Professor M S Swaminathan has been acclaimed by the TIME magazine as one of the twenty most influential Asians of the 20th century and one of the only three from India, the other two being Mahatma Gandhi and Rabindranath Tagore. He has been described by the United Nations Environment Programme as “the Father of Economic Ecology” because of his leadership of the ever-green revolution movement in agriculture and by Javier Perez de Cuellar, Secretary General of the United Nations, as “a living legend who will go into the annals of history as a world scientist of rare distinction”. He was Chairman of the UN Science Advisory Committee set up in 1980 to take follow-up action on the Vienna Plan of Action. He served as Director of the Indian Agricultural Research Institute (1961-72), Director General of Indian Council of Agricultural Research and Secretary to the Government of India, Department of Agricultural Research and Education (1972-79), Principal Secretary, Ministry of Agriculture (1979-80), Acting Deputy Chairman and later Member (Science and Agriculture), Planning Commission (1980-82) and Director General, International Rice Research Institute, the Philippines (1982-88). A plant geneticist by training, Professor Swaminathan’s contributions to the agricultural renaissance of India have led to his being widely referred to as the scientific leader of the green revolution movement. His advocacy of sustainable agriculture leading to an ever-green revolution makes him an acknowledged world leader in the field of sustainable food security. The International Association of Women and Development conferred on him the first international award for significant contributions to promoting the knowledge, skill, and technological empowerment of women in agriculture and for his pioneering role in mainstreaming gender considerations in agriculture and rural development. Professor Swaminathan was awarded the Ramon Magsaysay Award for Community Leadership in 1971, the Albert Einstein World Science Award in 1986, the first World Food Prize in 1987, and Volvo, Tyler and UNEP Sasakawa Prize for Environment, the Indira Gandhi Prize for Peace, Disarmament and Development in 2000 and the Franklin D Roosevelt Four Freedoms Medal, the Mahatma Gandhi Prize of UNESCO in 2000 and the Lal Bahadur Sastri National Award (2007).
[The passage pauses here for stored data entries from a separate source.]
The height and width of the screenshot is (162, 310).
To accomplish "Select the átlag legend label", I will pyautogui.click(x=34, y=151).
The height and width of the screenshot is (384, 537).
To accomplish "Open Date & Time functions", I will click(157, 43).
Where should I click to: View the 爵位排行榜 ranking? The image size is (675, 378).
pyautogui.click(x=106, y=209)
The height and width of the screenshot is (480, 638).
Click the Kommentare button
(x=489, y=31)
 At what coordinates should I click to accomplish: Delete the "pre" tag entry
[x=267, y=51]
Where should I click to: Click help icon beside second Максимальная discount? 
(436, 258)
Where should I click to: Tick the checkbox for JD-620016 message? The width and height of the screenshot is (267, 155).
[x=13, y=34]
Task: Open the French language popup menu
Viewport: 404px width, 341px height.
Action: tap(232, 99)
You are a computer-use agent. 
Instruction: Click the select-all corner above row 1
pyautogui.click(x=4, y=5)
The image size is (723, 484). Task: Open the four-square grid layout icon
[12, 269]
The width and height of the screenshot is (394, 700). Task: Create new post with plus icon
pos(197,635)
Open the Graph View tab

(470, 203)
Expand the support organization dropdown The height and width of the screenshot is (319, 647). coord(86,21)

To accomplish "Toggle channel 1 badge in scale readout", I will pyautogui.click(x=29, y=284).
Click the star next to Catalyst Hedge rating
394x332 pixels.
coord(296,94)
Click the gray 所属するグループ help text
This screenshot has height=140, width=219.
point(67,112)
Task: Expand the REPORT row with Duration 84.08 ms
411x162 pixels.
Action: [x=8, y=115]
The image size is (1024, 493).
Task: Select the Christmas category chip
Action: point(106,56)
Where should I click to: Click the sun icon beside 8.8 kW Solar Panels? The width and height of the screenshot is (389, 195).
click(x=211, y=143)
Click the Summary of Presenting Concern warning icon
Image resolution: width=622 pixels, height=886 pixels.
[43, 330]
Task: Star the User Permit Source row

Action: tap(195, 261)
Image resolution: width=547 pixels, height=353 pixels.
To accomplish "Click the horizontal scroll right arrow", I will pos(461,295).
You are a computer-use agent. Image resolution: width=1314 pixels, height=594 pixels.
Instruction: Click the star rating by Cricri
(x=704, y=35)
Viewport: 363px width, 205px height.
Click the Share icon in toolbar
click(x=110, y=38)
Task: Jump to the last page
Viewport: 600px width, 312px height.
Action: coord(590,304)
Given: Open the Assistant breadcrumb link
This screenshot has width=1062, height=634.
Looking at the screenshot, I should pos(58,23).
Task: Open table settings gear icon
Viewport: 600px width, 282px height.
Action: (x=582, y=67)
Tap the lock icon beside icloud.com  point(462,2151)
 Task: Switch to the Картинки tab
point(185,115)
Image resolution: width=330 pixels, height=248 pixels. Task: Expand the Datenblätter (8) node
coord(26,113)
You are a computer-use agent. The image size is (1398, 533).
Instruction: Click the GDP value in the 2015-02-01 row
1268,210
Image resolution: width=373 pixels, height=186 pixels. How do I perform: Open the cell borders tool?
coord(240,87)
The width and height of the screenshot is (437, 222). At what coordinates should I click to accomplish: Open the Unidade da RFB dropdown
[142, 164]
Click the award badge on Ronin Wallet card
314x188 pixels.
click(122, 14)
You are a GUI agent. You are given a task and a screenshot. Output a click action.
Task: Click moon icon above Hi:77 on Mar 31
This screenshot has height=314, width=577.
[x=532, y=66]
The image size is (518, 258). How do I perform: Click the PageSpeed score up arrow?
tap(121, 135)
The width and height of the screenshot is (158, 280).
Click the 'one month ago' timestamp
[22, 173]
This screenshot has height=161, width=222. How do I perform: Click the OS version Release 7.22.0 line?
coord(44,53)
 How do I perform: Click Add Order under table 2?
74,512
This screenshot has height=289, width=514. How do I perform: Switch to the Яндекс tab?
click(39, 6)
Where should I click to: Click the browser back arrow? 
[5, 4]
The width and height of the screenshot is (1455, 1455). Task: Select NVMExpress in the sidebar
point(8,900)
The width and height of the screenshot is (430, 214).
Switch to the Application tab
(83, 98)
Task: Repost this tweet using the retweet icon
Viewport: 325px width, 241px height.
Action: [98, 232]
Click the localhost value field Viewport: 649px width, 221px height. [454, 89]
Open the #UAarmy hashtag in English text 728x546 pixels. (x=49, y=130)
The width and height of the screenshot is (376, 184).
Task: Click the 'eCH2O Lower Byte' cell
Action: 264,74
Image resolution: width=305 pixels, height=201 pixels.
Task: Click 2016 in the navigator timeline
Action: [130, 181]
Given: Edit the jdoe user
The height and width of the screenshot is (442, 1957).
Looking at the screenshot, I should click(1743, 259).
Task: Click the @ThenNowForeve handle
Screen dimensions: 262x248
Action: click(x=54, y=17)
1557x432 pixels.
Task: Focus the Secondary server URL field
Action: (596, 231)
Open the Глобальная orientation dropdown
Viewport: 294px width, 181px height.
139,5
He is the recipient of Padma Shri (1967), Padma Bhushan (1972) and Padma Vibushan (1989).
M. S. Swaminathan was born in Kumbakonam, Tamilnadu, India on 7 August 1925. He was the second son of surgeon Dr. M.K. Sambasivan and Parvati Thangammal Sambasivan. After his father’s death when he was 11, young Swaminathan was looked after by his uncle. He attended the local high school and later the Catholic Little Flower High School in Kumbakonam, from which he matriculated at age 15.[3] Coming from a family of doctors, he took admission in a medical school. But, when he witnessed the Great Bengal famine of 1943, he decided to devote his life to getting rid of hunger from India. He was influenced by Mahatma Gandhi while he took this decision. He switched from the medical field to the agricultural field.[4] He then went on to finish his undergraduate degree in Biology at Maharaja’s College in Trivandrum, Kerala (now known as University College, Thiruvananthapuram). He studied there from 1940–44 and earned a Bachelor of Science degree in zoology.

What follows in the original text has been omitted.